__GIVEN ENTRIES__.
:::::

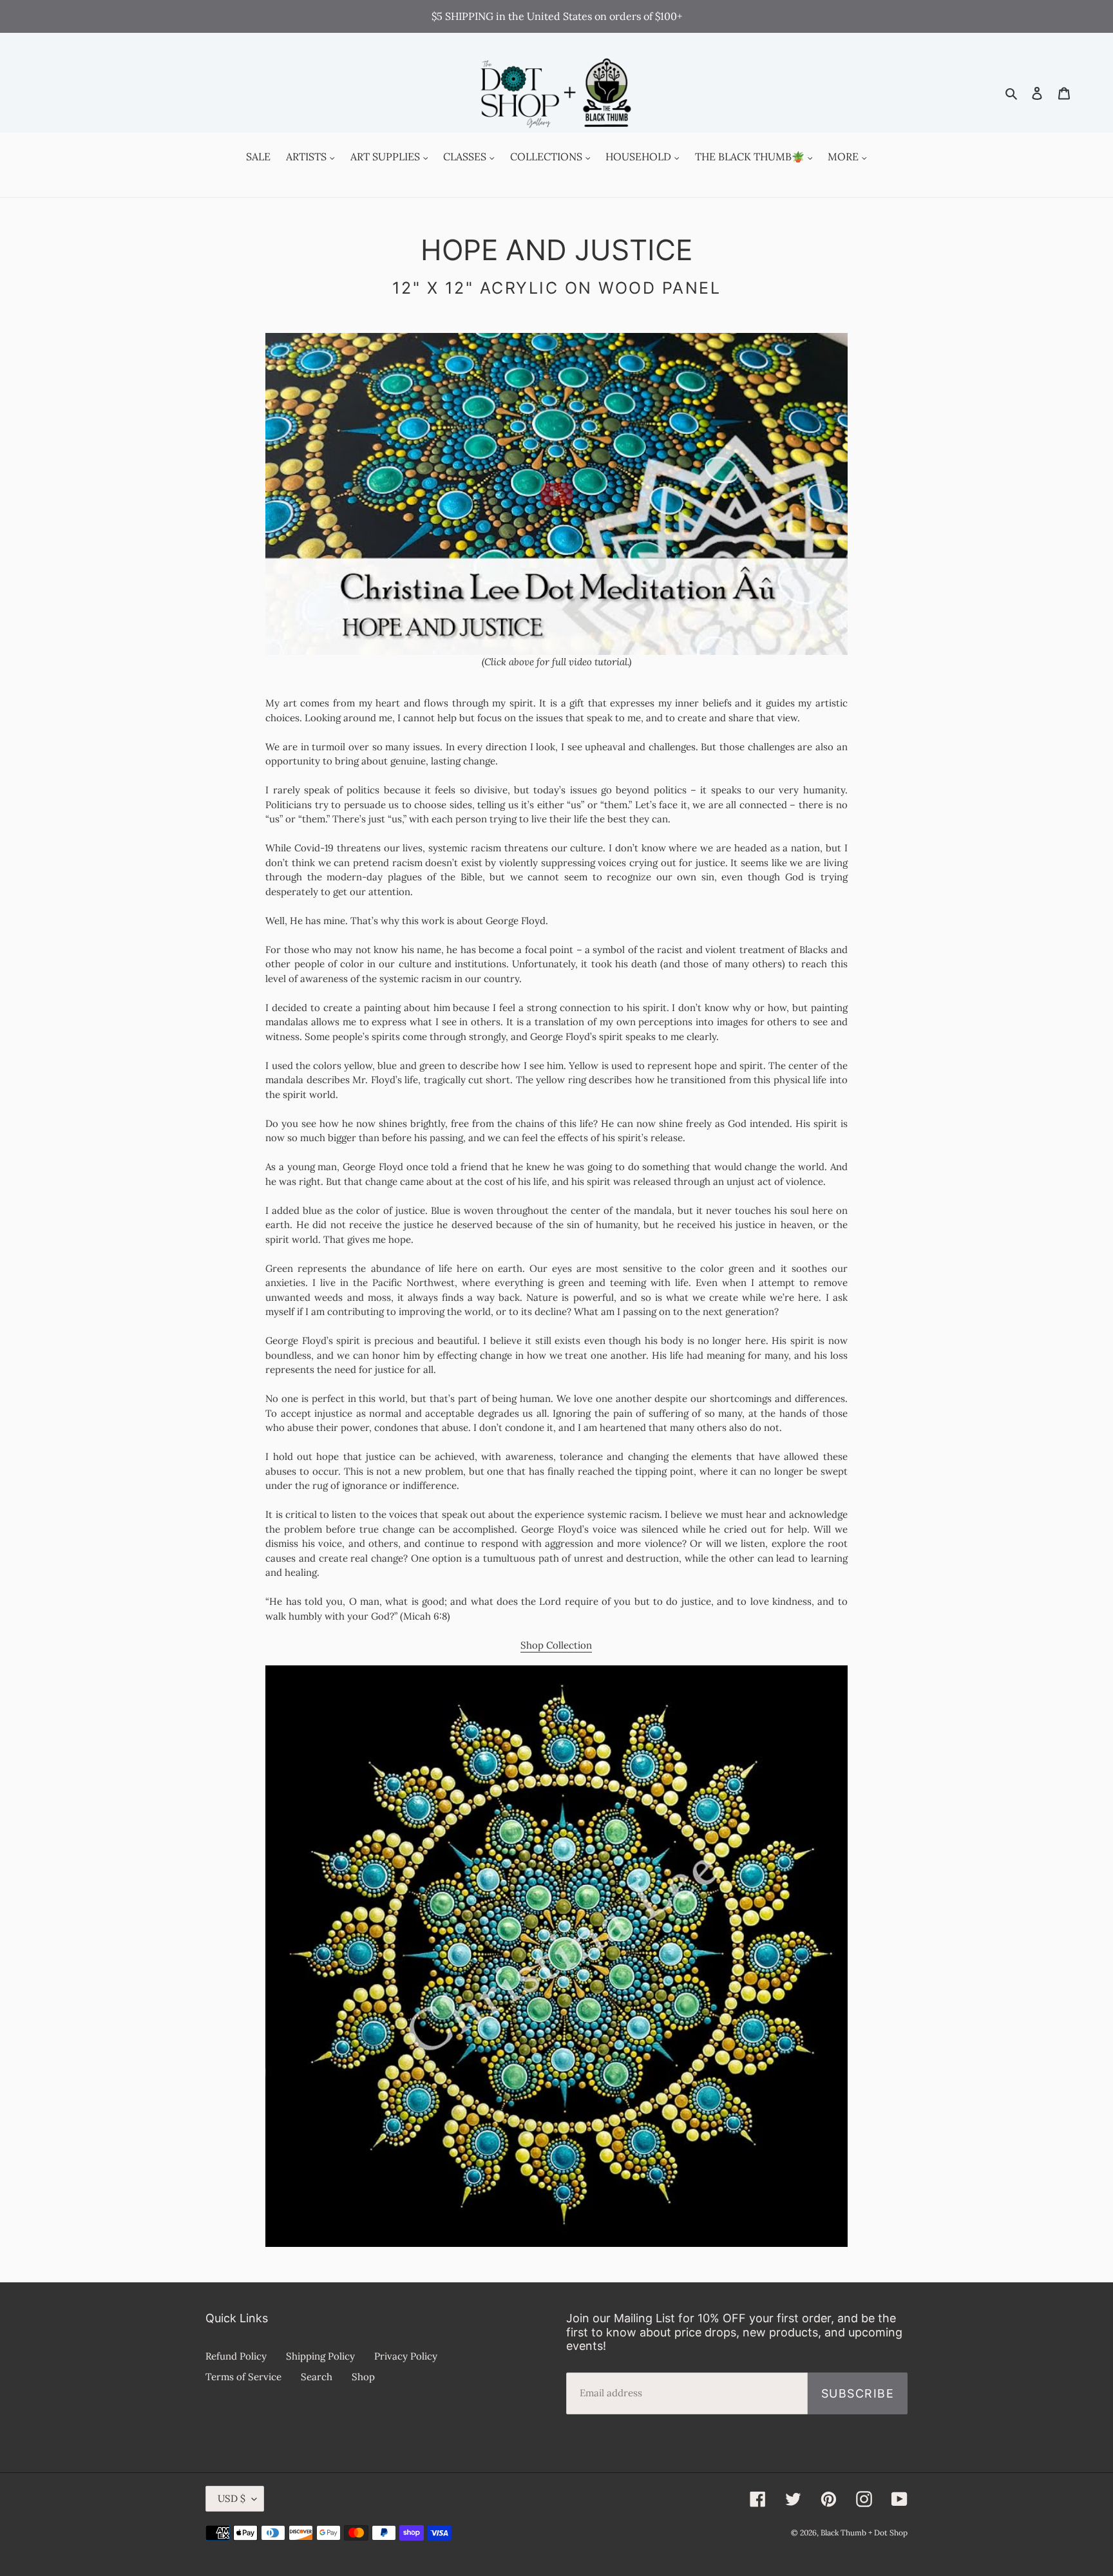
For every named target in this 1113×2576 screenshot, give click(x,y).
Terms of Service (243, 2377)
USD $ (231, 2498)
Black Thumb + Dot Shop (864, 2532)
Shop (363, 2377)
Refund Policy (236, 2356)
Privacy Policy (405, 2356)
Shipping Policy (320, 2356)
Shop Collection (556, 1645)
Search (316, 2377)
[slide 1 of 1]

:::::

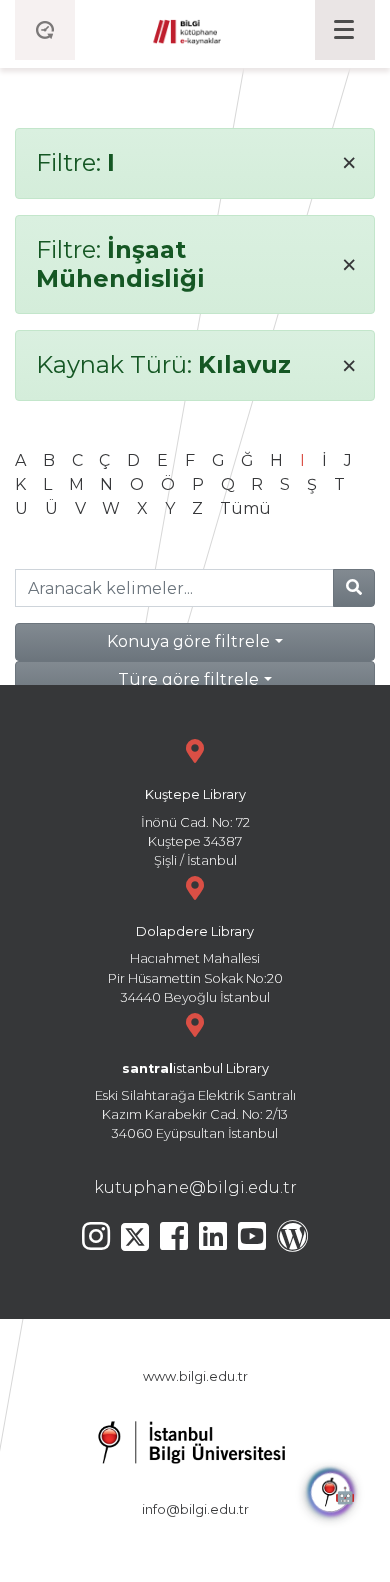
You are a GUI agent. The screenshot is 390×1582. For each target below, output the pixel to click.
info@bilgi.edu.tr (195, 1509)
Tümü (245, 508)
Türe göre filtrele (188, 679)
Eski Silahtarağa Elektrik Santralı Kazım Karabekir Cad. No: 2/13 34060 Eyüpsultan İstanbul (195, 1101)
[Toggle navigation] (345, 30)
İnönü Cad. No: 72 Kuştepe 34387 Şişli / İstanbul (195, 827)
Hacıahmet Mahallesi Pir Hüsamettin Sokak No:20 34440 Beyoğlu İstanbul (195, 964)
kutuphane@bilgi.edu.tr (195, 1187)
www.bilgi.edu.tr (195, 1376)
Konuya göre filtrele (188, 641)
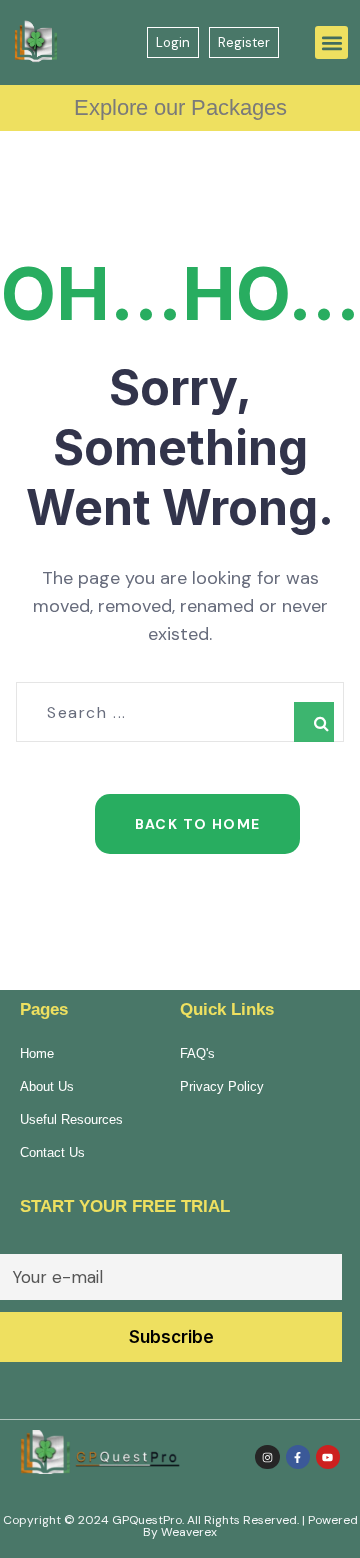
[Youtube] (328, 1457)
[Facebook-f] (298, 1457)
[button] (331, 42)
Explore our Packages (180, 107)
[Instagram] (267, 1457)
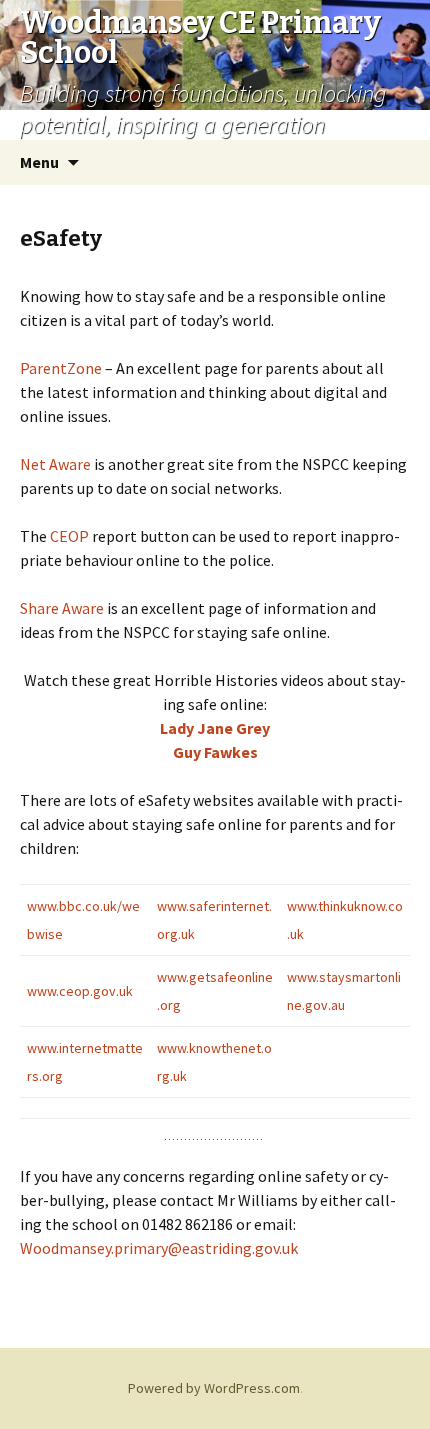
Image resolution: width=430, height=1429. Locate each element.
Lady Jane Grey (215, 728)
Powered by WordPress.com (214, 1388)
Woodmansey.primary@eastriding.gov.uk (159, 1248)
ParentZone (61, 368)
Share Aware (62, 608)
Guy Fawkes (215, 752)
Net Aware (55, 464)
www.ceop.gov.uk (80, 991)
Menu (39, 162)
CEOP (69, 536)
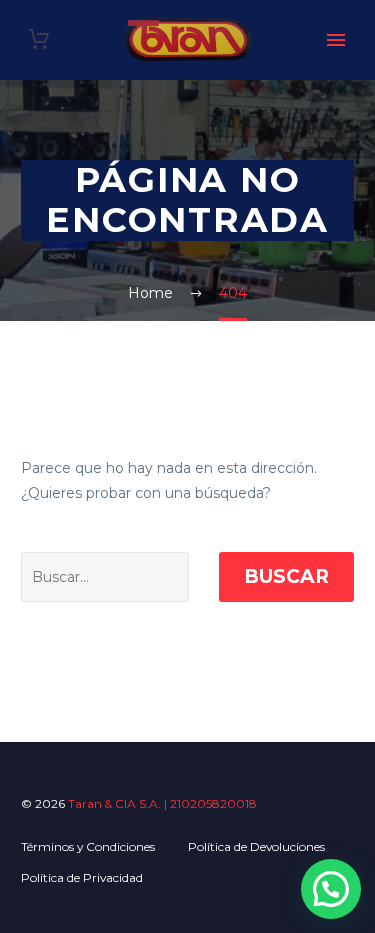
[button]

:::::

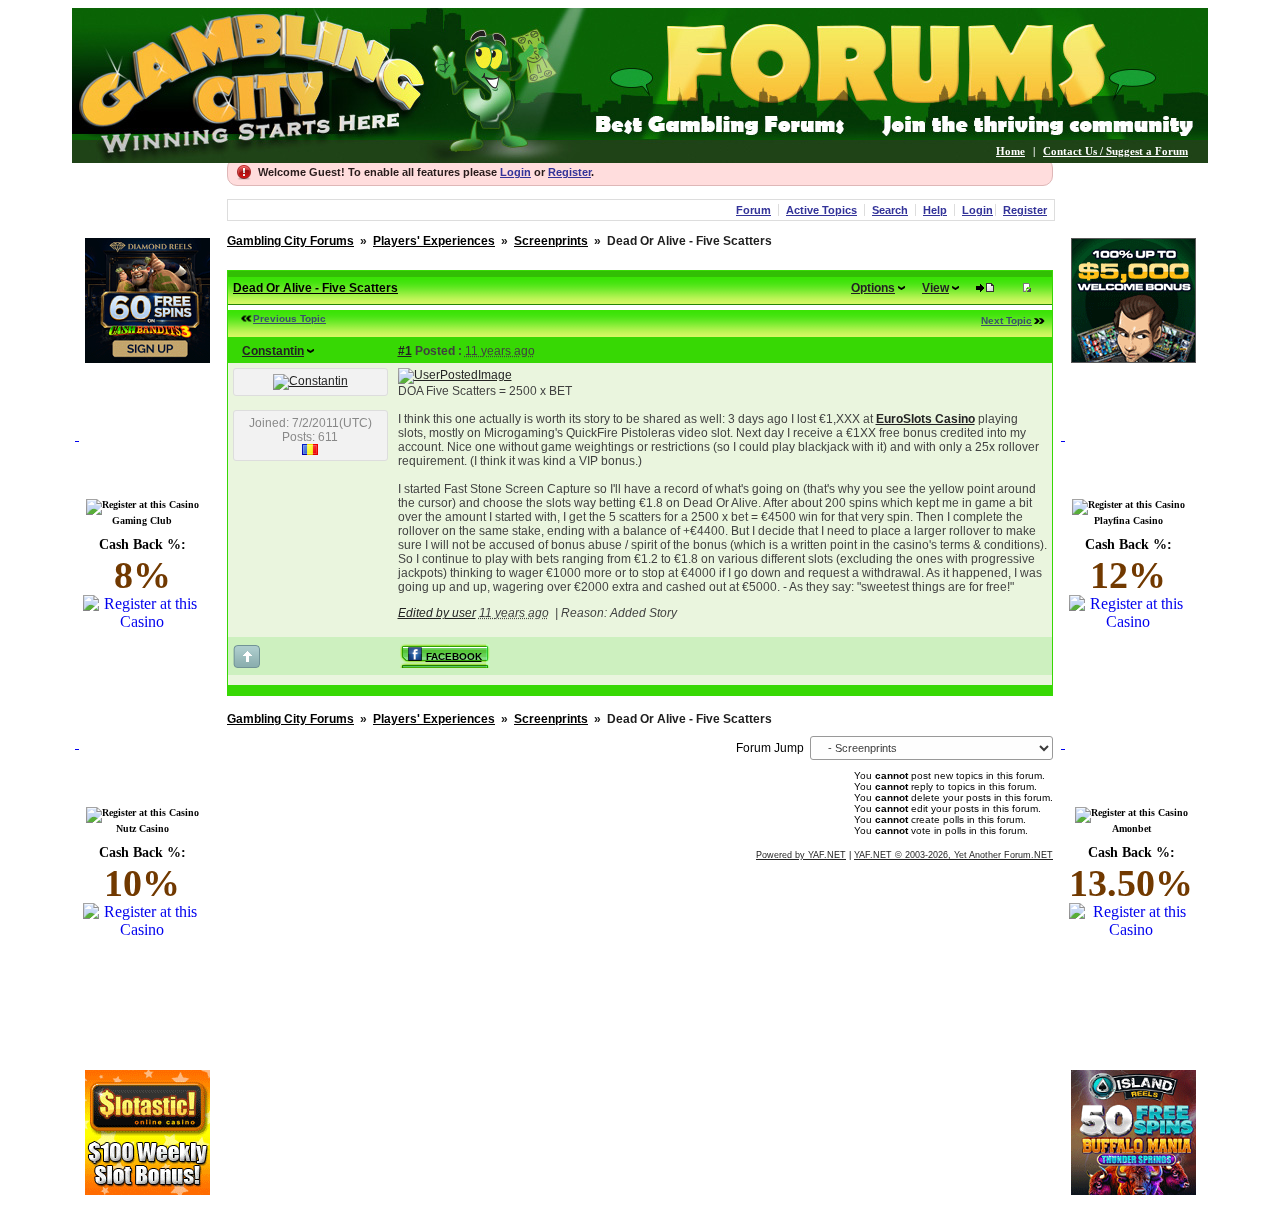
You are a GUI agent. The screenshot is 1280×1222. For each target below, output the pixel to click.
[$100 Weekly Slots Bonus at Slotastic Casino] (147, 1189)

:::::

__WHAT YOU HAVE TO DO__. Once the lines holding the word "below" in the material above are counted, report that number by itself.

__EXERCISE ANSWER__. 2